Değil grup kurmak, belki bir-iki yerde, ittifak içinde yer almanın imkanından yararlanarak, milletvekili çıkarılabilir. Daha ötesi değildir. Haydi, Hatay, Muğla ve Antalya ve İstanbul’da kazanıldı, peki bununla grup olabilir mi? Eğer % 3 oy alınırsa da, hazine yardımı garantilenmiş olacaktır. Peki değer mi? Bir sosyalist partinin hedefleyeceği bu olabilir mi? Ama bu hedeflenirken, daha güçlü birlik sinerjisiyle daha fazla milletvekili kazanarak, anayasa da dahil, daha birçok şeyi köklü değiştirmenin imkanlarını yaratmak varken, kazan kazan yerine kaybet kaybede gözü kapalı yürümenin ne anlamı var?
Eğer iki parti veya liste olarak seçime girilecekse, elbette farklı çağrılar yapılacaktır. Aynı zeminden farklı listelere oy vermelerini istemek, ne kadar doğrudur?
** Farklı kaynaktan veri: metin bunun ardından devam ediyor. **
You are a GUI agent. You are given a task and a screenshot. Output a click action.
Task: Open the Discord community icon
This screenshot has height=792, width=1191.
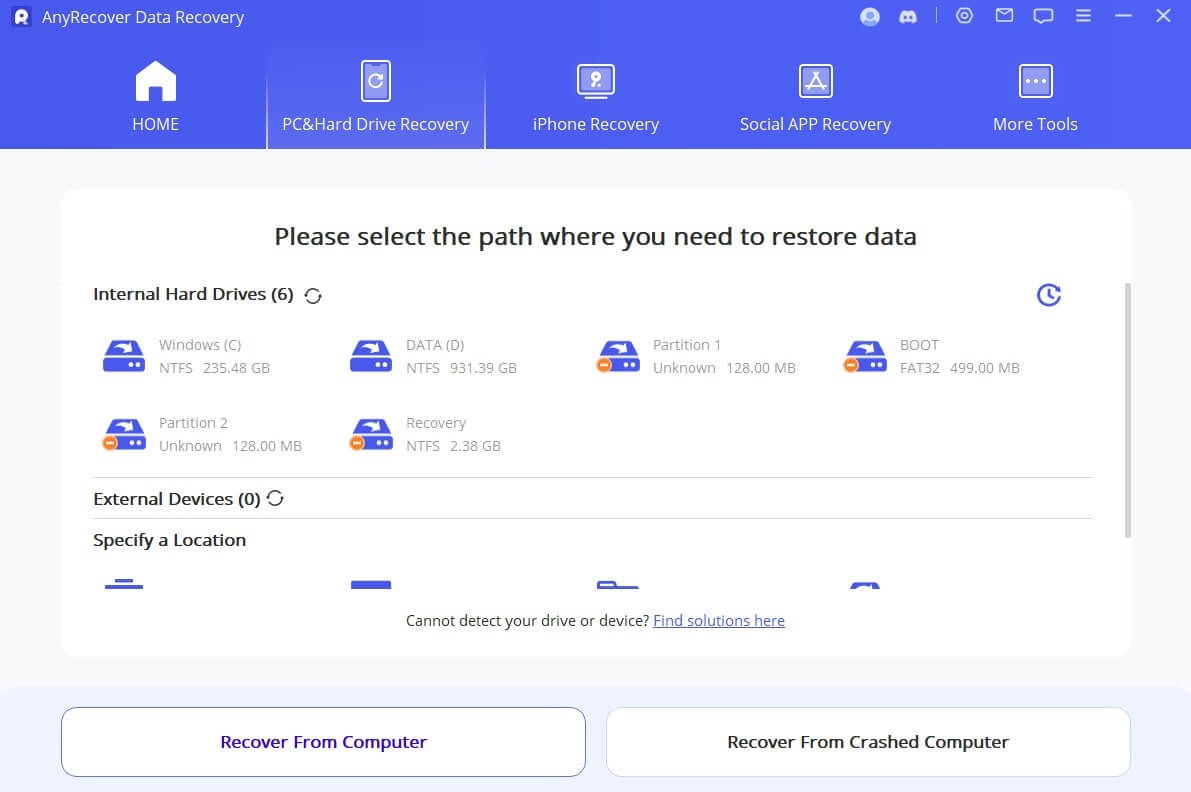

Peki bunlar, madem böyle ne sana ne de sana, diyerek birçok insan hiç sandık başına gitmeme tutumunu takınamaz mı?
Bir arkadaşım anlatmıştı: ailemizde iki kardeştik farklı partilere oy veriyorduk. Her ikimiz de, annemizden istediğimiz partiye oy vermesini istedik, çok tartıştık. Annemiz seçim sandığında oyunu kullanıp, döndükten sonra hemen heyecanla yanına koştuk, hangi partiye oy verdin, diye sormaya başladık. Annem’de cevap olarak,” hiçbirinizi kırmadım, çocuklarımsınız, aranıza nasıl fark koyabilirim ki…” merakımız daha da arttı…Yine başladık, kime oy verdin? Annem cevap olarak,” hiç birinizin isteğini kırmadım. Mührü her ikinizin istediği partilerin altına vurdum” dedi….
Kıssadan hisse…
Böylesi tarihi bir süreçte ister misiniz, ittifakı sevenler, böyle oy kullansınlar? Ya da hiç kimseye…
Bir de bu tartışmaların seçmenlerde yarattığı kafa karışıklıklarını düşünelim,” ne yapıyoruz” diyelim.